Bandit Cameos from the Kiangxi (Jinggang shan) Soviet: Yuan Wencai and Wang Zuo
Just how tense and ever-unsettled the relationship between ML Party leaders and folk-heroic “guest people” actually turned out to be (and thus why “Hakkas” or their culture are almost completed excised from Red History) is revealed in the (resurrected) history of the two kejia (Hakka) commandos who originally cleared and then opened (invited into) the Jinggangshan/Maoping Base Area in mid-1929. The pair – Yuan Wencai were shot on order from “on high” in mid 1930, as the 4th and 5th Red Armies pulled out and headed south for Ruijin, and for obvious reason: as resurrected bandit-guerrillas they could not be entrusted with the rearguard defense of the soon-abandoned Soviet: leaving them alive without Mao-Zhou supervision would have exposed the “true” remaining cadre to sell-out and changing of sides.

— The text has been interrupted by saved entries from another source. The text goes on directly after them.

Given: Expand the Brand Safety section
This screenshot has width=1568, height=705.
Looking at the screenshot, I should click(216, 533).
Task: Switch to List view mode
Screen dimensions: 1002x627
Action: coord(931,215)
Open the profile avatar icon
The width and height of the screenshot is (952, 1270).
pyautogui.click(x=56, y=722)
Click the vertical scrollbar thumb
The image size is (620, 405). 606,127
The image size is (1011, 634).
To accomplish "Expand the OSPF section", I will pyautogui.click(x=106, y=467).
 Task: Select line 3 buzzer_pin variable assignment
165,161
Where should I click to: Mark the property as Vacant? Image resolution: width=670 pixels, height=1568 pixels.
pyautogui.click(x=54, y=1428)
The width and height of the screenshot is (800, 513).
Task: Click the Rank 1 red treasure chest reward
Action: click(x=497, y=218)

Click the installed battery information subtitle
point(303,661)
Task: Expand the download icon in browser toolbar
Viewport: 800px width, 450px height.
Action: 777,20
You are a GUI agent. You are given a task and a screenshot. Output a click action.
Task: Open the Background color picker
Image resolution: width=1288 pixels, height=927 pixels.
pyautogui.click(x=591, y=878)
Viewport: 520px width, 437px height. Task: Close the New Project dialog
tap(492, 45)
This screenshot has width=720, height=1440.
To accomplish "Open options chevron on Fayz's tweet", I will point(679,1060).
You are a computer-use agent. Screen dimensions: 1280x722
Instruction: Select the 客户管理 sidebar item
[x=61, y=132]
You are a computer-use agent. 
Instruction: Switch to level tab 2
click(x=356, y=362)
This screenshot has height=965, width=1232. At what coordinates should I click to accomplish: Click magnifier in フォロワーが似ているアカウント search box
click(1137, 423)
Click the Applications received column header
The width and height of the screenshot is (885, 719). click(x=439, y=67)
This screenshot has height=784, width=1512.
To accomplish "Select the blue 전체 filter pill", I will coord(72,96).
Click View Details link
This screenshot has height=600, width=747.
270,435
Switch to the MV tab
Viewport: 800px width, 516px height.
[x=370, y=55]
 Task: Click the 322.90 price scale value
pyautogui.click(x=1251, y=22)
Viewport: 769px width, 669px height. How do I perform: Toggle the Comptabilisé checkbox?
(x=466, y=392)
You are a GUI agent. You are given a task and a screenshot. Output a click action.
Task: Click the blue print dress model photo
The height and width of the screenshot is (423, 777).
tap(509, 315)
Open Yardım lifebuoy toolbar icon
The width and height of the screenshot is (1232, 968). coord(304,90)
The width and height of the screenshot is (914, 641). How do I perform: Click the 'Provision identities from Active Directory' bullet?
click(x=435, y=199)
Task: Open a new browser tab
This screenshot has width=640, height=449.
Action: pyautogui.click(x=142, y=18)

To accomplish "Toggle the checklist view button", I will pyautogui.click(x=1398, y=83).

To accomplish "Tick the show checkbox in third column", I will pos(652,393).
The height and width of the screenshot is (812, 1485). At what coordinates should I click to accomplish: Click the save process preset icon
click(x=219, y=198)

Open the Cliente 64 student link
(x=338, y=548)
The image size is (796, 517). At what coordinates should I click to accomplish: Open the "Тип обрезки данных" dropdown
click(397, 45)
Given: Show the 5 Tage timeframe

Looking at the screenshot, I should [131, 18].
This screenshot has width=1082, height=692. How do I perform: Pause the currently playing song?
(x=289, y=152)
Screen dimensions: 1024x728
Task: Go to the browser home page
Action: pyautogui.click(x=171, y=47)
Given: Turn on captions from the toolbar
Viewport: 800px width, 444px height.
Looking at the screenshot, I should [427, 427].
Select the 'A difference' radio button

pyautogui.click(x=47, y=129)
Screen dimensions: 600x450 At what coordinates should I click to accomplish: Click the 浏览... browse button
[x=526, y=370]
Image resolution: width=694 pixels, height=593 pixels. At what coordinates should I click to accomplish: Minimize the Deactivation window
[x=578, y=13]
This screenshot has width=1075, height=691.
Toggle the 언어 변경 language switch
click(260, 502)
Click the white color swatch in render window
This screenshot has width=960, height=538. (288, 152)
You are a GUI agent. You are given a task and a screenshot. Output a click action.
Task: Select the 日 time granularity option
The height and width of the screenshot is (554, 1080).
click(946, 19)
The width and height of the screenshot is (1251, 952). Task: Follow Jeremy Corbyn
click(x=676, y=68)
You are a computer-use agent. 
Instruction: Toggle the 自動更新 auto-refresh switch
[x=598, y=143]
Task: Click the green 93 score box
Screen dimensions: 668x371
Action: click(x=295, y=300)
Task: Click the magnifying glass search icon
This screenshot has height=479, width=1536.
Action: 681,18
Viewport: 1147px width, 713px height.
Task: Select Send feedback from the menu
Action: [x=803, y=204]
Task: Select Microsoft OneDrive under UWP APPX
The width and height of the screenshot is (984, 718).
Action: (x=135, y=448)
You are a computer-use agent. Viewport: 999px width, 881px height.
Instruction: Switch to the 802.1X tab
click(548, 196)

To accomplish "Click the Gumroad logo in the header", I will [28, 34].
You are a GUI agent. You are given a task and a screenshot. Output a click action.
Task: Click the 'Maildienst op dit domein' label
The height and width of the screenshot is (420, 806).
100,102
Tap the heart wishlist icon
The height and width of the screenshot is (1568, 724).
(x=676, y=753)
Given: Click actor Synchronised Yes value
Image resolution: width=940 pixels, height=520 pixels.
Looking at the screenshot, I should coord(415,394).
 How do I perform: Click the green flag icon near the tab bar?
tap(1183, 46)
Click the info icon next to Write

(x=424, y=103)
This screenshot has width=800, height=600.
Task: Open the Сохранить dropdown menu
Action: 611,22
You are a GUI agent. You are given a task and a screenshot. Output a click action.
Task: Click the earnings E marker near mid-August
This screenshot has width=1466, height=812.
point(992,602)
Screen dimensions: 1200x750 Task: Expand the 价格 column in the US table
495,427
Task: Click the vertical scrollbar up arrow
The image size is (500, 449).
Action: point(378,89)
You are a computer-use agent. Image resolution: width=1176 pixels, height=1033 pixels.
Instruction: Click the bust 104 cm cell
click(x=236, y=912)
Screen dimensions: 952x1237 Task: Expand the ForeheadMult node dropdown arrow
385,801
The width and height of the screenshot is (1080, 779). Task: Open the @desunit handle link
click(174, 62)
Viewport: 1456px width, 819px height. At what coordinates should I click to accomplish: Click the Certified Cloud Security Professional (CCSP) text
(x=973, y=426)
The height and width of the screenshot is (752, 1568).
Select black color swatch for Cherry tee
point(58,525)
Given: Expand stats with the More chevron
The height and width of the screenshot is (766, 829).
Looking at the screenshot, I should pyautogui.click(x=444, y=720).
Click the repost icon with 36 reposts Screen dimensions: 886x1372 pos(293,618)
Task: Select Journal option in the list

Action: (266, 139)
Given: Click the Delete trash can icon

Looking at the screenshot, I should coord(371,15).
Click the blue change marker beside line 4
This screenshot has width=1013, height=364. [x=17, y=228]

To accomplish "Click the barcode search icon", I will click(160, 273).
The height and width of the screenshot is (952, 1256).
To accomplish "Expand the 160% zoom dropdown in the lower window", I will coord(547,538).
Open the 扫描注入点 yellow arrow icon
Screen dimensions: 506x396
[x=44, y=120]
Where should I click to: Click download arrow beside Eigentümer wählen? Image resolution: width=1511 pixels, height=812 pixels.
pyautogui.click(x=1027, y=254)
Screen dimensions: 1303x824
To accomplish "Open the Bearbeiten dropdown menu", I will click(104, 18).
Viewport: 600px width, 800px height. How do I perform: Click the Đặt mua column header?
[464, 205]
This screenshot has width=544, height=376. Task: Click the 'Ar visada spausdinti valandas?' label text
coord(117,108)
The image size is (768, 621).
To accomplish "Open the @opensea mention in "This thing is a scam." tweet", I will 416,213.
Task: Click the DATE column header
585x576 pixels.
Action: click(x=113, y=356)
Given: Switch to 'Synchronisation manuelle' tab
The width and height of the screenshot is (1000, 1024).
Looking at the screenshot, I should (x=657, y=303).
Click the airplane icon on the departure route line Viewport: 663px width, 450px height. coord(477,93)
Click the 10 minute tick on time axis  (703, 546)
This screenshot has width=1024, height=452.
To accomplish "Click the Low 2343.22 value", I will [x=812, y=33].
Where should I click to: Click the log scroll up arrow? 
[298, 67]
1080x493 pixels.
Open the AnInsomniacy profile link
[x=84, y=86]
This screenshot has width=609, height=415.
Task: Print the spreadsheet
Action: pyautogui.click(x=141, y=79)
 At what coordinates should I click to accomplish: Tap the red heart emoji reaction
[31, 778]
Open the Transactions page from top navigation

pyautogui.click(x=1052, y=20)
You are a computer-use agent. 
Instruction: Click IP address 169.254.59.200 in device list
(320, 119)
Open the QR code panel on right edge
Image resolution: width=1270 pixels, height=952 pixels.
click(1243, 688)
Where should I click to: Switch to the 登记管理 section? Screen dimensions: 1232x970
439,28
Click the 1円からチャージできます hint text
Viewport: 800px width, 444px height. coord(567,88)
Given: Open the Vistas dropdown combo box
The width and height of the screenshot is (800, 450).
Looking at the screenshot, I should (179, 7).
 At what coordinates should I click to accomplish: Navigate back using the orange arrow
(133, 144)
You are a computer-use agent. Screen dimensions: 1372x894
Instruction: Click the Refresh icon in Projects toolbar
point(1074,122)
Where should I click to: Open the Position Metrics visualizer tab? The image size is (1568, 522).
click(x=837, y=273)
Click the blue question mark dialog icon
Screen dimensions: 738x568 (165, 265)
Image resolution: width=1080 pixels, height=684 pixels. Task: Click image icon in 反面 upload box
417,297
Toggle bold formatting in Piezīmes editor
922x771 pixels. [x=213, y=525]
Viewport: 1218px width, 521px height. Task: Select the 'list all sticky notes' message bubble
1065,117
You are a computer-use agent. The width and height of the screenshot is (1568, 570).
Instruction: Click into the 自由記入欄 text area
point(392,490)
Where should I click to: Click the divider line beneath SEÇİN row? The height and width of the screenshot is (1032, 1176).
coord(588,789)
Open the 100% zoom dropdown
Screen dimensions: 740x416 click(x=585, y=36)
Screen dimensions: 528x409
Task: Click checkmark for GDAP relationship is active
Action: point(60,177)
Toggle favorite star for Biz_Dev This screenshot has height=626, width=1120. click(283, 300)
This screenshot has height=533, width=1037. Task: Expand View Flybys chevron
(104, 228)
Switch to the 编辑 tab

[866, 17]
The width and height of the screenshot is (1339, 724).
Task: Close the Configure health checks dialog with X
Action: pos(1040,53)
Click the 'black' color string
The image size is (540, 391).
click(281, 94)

Fortunately (for the historian) the execution seems not to have been “properly” endorsed by Mao (it was later blamed on Peng Dehuai) and as a result won a judicial review after 1949, and a clearing of names and reputations, a process that brought forth an extremely long list of bio-detail testimony chiefly BY or proxied by kejia militiamen (8RA re-enlistees) that casts blindingly bright light on the treachery, not of the “bandits”, but of their recruiters. (It continues of course, even in the Reenactment, where Hakka songs are pillaged and rewritten to the advantage of the “regulars”…)
The pair were Yuan Wencai (1898-1930) and Wang Zuo (also 1898-1930), men highly similar in their personal charisma but also romantic vulnerability to Mo Yan’s “greenwoods heroes”, Yu Zhan’ao and Sima Ku.